Re: [Talin@ACM.org: Suggestions for wording...?]
On Sat, 17 Jun 2000, Joseph Carter wrote:
> Okay guys, how about a few suggestions?
Well, the obvious answer is that you can LGPL it, and add the restriction
that the combined work must be licensed under a license that either is
a) OSI-Approved Open Source (as found on www.opensource.org) or
b) matches the Open Source Definition (as found on www.opensource.org)
(Stallman in general doesn't like amendments to his licenses, though if it
increases the amount of code thats forced to be published he may be happy,
though of course his opinion is you should GPL it.)
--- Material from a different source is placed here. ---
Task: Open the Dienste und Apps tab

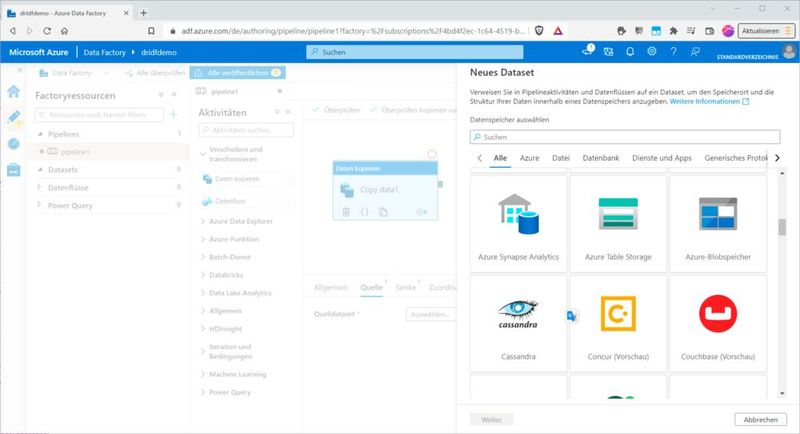Action: [x=661, y=158]
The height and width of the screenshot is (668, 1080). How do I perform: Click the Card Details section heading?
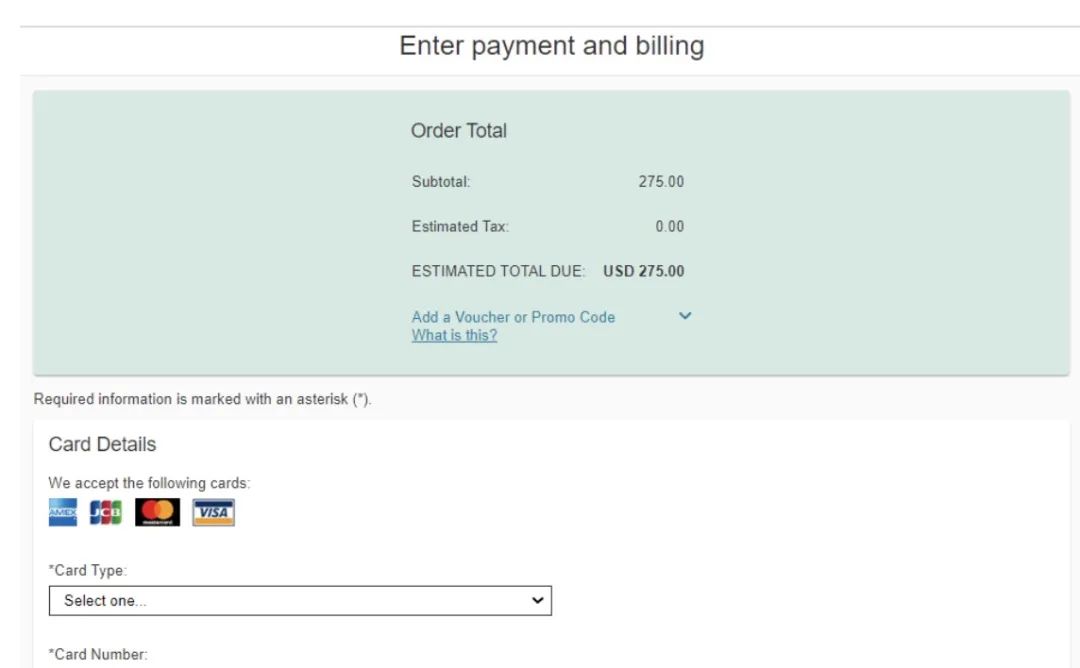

The latter may be harder to enforce than the former, if someone uses a new
license that they claim conforms but hasn't been cetified.
The quandry, though, is that if you're trying to prevent linking with
non-open-source projects, this probably won't help you, since open source
licenses themselves usually allow for some form of linking with
non-open-source software. BSD/MIT/Apache, MPL, etc... the first-order
derivitive might have to be open-source, but does that mean the
second-order derivative would be? Certainly the first-order LGPL/OSL
parts would be, but not the whole.
If you want infinite virality, i.e. every derivative must be
"open-source", then the GPL may be what you want anyways.